Химический элемент, связанный с ожиданием и возможностям, – это дофамин. Вещи на расстоянии, вещи которых у нас еще нет, не могут быть использованы или употреблены, мы можем только захотеть их. У дофамина особенная задача: насколько возможно увеличить ресурсы, которые будут доступны нам в будущем, поощрить стремление к лучшему.
Каждая часть нашей жизни разделена таким образом: у нас есть один способ управлять вещами, которые мы хотим заполучить, и совсем другой способ управлять теми, что у нас уже есть. Хотеть купить дом – подобное желание мотивирует нас больше работать для того, чтобы найти и купить этот дом. Само это желание использует совсем другой набор мозговых цепочек, чем наслаждение уже достигнутым, когда дом уже твой.

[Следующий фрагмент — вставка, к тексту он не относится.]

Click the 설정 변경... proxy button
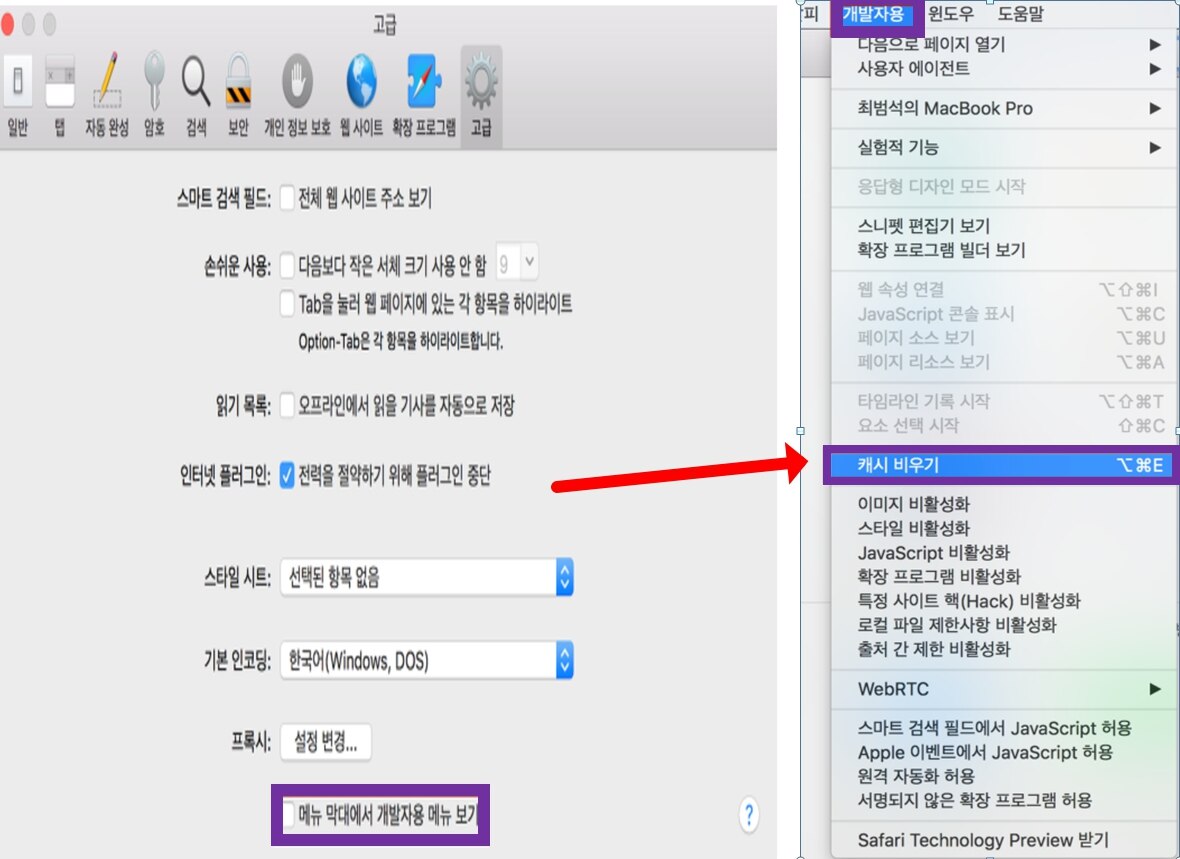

Ожидание подъема активизирует ориентированный на будущее дофамин, и это ощущается совсем по-другому, в отличие от ощущения происходящего здесь и сейчас, например, получения большой зарплаты уже не в первый раз. Поиск своей любви также требует другого набора навыков, чем тем, которые нужны, чтобы ее удержать. Любовь должна сдвинуться из зоны периперсонального пространства во внеличностное – от приобретения к владению; от того, что мы ожидаем к тому, что у нас есть и о чем нужно заботиться. Для этого нужны совсем разные навыки – и именно поэтому со временем характер любви должен меняться, и поэтому у многих людей любовь уходит после дофаминовой активности, которую мы называем романом.